*Data supplied*:
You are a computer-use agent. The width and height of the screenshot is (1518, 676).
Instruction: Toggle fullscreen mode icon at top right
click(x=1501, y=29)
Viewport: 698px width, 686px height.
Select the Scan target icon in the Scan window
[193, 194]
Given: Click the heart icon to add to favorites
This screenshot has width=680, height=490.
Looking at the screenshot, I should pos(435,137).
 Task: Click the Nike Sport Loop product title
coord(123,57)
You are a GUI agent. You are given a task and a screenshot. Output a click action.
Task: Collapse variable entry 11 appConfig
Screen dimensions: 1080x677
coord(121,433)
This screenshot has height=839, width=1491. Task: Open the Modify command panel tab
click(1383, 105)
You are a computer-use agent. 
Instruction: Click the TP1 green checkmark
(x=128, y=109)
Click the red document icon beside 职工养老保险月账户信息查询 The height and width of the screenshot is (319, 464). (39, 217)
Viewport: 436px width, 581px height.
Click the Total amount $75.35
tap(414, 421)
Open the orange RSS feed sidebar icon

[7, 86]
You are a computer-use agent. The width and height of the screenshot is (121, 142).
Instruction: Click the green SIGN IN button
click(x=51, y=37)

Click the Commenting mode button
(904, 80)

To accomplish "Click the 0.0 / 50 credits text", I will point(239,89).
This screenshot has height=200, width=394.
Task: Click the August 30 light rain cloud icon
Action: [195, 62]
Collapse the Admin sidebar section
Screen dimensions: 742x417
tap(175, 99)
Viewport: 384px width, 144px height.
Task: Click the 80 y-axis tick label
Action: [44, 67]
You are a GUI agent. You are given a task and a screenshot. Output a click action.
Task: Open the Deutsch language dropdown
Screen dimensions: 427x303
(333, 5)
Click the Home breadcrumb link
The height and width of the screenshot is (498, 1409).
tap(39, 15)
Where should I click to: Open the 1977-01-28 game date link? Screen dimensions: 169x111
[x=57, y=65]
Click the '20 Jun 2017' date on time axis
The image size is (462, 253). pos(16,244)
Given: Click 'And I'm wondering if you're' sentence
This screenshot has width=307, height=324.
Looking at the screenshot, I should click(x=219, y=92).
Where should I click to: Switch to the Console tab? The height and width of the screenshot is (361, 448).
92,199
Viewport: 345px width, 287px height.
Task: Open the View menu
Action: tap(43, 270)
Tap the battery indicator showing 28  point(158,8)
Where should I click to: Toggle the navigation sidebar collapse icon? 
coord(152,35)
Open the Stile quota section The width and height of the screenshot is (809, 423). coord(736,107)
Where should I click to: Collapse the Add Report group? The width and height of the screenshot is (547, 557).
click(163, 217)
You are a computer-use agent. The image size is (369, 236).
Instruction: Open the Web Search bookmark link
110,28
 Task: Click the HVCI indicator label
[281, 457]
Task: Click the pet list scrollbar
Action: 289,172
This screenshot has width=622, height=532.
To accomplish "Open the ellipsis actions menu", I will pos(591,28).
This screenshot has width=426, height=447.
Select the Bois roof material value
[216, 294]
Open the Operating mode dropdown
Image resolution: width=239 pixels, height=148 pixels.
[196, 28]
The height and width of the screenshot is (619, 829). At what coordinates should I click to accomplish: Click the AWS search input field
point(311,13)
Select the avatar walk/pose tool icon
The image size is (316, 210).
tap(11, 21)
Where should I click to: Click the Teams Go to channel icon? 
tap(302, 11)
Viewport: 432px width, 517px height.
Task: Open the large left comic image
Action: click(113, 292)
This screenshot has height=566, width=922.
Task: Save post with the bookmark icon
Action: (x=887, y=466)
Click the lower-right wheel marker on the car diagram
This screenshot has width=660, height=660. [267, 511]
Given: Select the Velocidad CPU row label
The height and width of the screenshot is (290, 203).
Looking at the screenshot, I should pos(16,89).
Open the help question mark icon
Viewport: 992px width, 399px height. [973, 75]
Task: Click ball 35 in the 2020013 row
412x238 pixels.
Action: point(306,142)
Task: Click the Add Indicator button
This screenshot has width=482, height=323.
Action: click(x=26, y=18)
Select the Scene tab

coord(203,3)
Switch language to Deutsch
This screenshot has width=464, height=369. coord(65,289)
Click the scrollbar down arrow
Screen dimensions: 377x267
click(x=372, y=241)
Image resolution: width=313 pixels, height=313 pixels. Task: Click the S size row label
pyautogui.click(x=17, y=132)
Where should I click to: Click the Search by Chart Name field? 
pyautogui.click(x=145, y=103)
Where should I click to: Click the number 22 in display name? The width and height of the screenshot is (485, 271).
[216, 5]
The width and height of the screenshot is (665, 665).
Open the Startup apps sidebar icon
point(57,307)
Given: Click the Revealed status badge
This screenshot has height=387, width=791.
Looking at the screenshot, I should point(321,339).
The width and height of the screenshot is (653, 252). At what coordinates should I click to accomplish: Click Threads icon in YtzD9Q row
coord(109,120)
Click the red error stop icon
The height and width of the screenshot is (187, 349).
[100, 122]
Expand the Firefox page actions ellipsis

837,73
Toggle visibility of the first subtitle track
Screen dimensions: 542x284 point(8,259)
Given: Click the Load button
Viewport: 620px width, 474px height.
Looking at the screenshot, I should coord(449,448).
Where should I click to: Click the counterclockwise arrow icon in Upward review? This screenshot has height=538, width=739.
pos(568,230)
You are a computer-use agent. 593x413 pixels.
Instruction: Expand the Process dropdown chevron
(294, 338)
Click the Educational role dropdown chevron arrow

*Work instructions*: Each line above with the string "computer" should be reported in full.

*Output below*:
You are a computer-use agent. The width and height of the screenshot is (1518, 676).
You are a computer-use agent. 
You are a computer-use agent. The width and height of the screenshot is (121, 142).
You are a computer-use agent. The image size is (369, 236).
You are a computer-use agent. 593x413 pixels.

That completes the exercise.